PiS złożył w Wigilię kolejny projekt ustawy
W Wigilię do Sejmu wpłynął projekt ustawy posłów PiS Prawo o prokuraturze. Zakłada m.in. zlikwidowanie Prokuratury Generalnej.
24 grudnia Prawo i Sprawiedliwość złożyło w Sejmie projekt ustawy, po której uchwaleniu ponownie zostaną połączone stanowiska ministra sprawiedliwości i prokuratora generalnego. To jeden ze sztandarowych pomysłów PiS, a ustawa Prawo o prokuraturze, która została zgłoszona przez posłów, może być szybciej procedowana w odróżnieniu od rządowego procesu legislacyjnego. Projekt trafił już do Biura Legislacyjnego i Biura Analiz Sejmowych, natomiast jego sprawozdawcą został mianowany poseł Michał Wójcik. W teorii pierwsze czytanie projektu może się odbyć już w najbliższy wtorek podczas pierwszego po świętach posiedzenia Sejmu.

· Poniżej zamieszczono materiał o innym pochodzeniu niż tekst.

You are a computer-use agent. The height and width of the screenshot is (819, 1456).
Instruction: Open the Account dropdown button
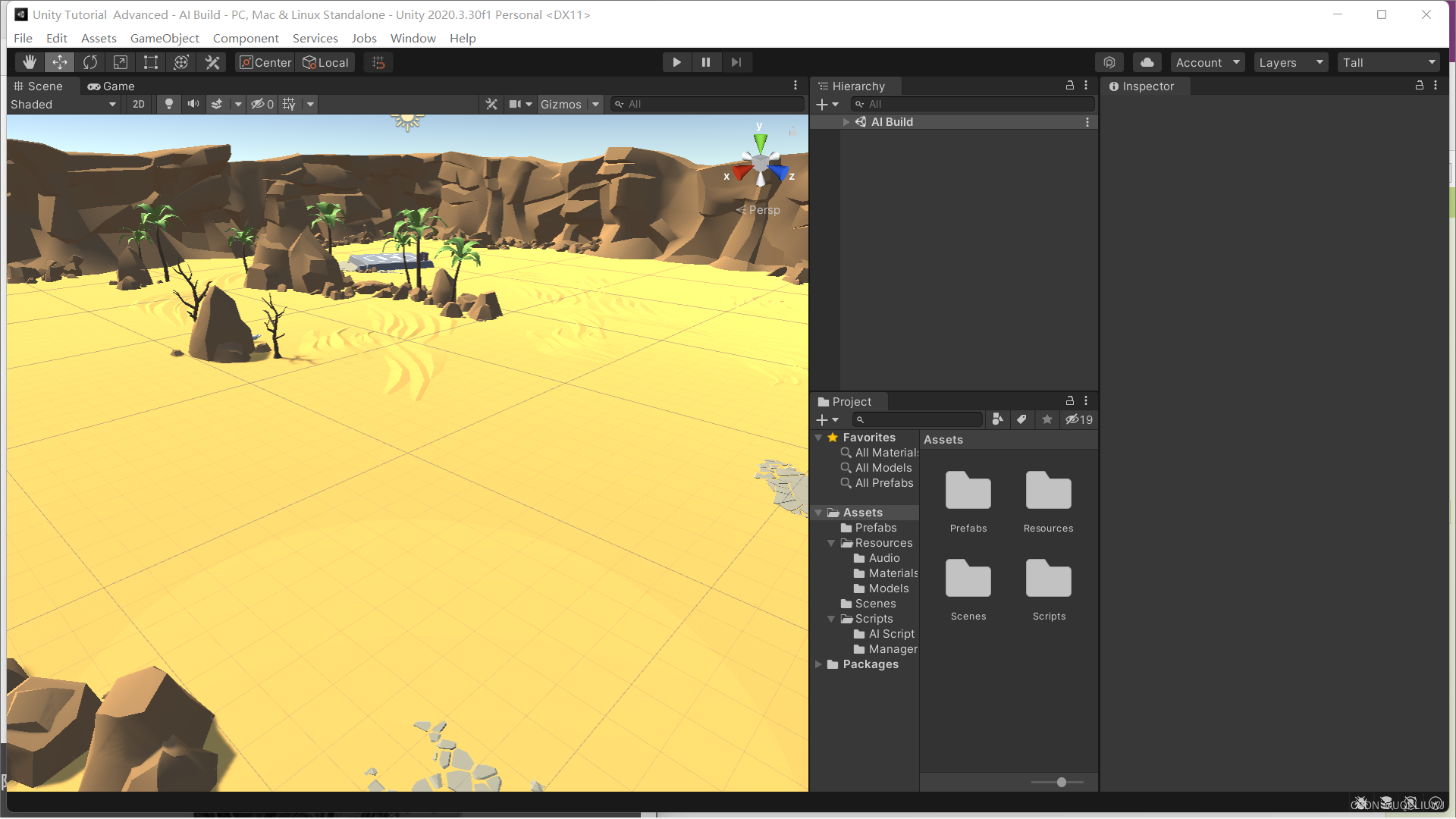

Według nieoficjalnych informacji w kwietniu 2016 r. zlikwidowana będzie Prokuratura Generalna, którą zastąpi działająca w strukturach Ministerstwa Sprawiedliwości Prokuratura Krajowa (PK).
Prokuratura Krajowa zajmie się m.in. nadzorowaniem prac prokuratur niższego szczebla (apelacyjnych, okręgowych i rejonowych). Jej szefa będzie powoływał i odwoływał prezes Rady Ministrów na wniosek prokuratora generalnego ministra sprawiedliwości. Z nieoficjalnych informacji wynika, że przy okazji zmiany nazwy z Prokuratury Generalnej (PG) na Krajową dojdzie też do weryfikacji prokuratorów, którzy trafią do nowego urzędu.
Zamiast 11 prokuratur apelacyjnych powołanych ma zostać sześć dużych prokuratur regionalnych, w tym w Warszawie. Jawne staną się oświadczenia majątkowe prokuratorów. Powstać ma biuro do spraw wewnętrznych, które ma się przyczynić do usprawnienia postępowania dyscyplinarnego wobec śledczych.
Wejście w życie ustawy będzie powrotem do lat 1990-2010, gdy szef resortu sprawiedliwości był jednocześnie prokuratorem generalnym. W 2010 r. reformy dokonała Platforma Obywatelska, która dokonała rozdzielenia obu funkcji, a pierwszym szefem PG został Andrzej Seremet, którego kadencja kończy się z końcem marca 2016 r. Być może nie doczeka się następcy, jeśli ustawa wejdzie w życie.
- Widzieliśmy nieudolność działań prokuratury i to nie jest wina pana Andrzeja Seremeta - mówił minister sprawiedliwości. - Ustawa była tak nieudolna, że nie mógł nawet odwołać pani prokurator z prokuratury rejonowej, która odpowiadała za brak działań prokuratury w aferze Amber Gold - argumentował Zbigniew Ziobro.